Allerdings räumt Stone ein, dass dem Unternehmen noch einige Komponenten im Portfolio (siehe Kasten "Novells neue Produkte") fehlen, um eine komplette Plattform für Web-Services zu offerieren. Beispiel ist, so der Vice Chairman, etwa ein Authoring-Tool, "denn im Bereich der Web-Services benötigen die Anwender einen Application-Server sowie eine komplette Authoring- und Development-Umgebung". Die Lücke in Sachen Authoring könnte Novell zumindest kurzfristig durch die Partnerschaft mit Bea Systems schließen, denn das Unternehmen stellte erst kürzlich ein entsprechendes Werkzeug vor. Langfristig ist es für Stone aber durchaus vorstellbar, dass Novell die fehlenden Komponenten durch Firmenakquisitionen hinzukauft. (hi)
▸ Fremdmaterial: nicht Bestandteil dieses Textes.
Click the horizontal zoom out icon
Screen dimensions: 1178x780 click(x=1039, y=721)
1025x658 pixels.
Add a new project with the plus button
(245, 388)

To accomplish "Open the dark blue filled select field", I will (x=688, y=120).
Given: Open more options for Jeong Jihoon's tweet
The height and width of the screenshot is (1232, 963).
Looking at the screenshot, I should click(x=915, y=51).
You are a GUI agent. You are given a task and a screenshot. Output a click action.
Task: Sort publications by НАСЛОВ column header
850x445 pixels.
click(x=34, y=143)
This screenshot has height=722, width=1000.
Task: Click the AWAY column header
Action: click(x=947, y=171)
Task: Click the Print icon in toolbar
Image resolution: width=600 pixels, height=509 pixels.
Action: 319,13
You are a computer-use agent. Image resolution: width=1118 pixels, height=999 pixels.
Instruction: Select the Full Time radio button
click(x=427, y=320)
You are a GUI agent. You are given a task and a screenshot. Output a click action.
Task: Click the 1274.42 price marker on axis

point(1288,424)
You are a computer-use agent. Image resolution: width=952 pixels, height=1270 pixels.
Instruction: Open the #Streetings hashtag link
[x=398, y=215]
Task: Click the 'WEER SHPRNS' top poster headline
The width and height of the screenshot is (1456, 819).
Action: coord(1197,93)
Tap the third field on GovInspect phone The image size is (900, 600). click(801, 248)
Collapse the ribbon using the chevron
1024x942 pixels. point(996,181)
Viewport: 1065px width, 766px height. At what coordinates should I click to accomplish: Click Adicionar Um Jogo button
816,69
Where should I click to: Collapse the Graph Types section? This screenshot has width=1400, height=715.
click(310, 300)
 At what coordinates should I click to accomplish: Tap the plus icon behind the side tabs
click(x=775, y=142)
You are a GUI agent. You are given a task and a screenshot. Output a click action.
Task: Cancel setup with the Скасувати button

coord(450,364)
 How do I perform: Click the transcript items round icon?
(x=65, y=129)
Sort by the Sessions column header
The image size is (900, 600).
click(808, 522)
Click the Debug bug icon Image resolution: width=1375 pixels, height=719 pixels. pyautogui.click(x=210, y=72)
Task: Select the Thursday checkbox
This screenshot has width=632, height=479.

Novells neue ProdukteEdirectory 8.7: Mit dem Startschuss für die Betaphase des jüngsten Release beginnt die Transformation des Novell-Verzeichnisdienstes in einen Web-Service. Über eine native Soap-Schnittstelle sollen Administratoren künftig in der Lage sein, die Inhalte des Directorys in die entsprechenden Services einzubinden. Ferner erlaube die UDDI-Unterstützung eine feinere Zugriffssteuerung auf Web-Services, da der Administrator so in der Lage sei, Anwenderrechte auf Authorization-Ebene zu kontrollieren.

Novell Workplace: Hierbei handelt es sich um eine Web-basierende Team-Collaboration-Lösung. Oder, wie böse Zungen behaupten, um eine aufgebohrte Groupware für das Zeitalter der Web-Services.

Zenworks Synergy: Eine Management-Lösung, die es erlaubt, Content und Applikationen auf drei verschiedenen Plattformen zu installieren und zu starten. Unterstützt werden Client-Server-, Terminal-Server- und Web-Umgebungen.

Zenworks for Handhelds: Dient der Administration mobiler Endgeräte wie Palms, Smartphones und Pocket PCs. Das Tool soll bei der Integration dieser Devices in die DV-Landschaft helfen.

Mercury: Hinter diesem Codenamen verbirgt sich eine von mehreren geplanten Provisioning-Lösungen der Netzwerker. Sie adressiert speziell die Bedürfnisse von Unternehmen auf dem Gebiet der Mitarbeiterverwaltung.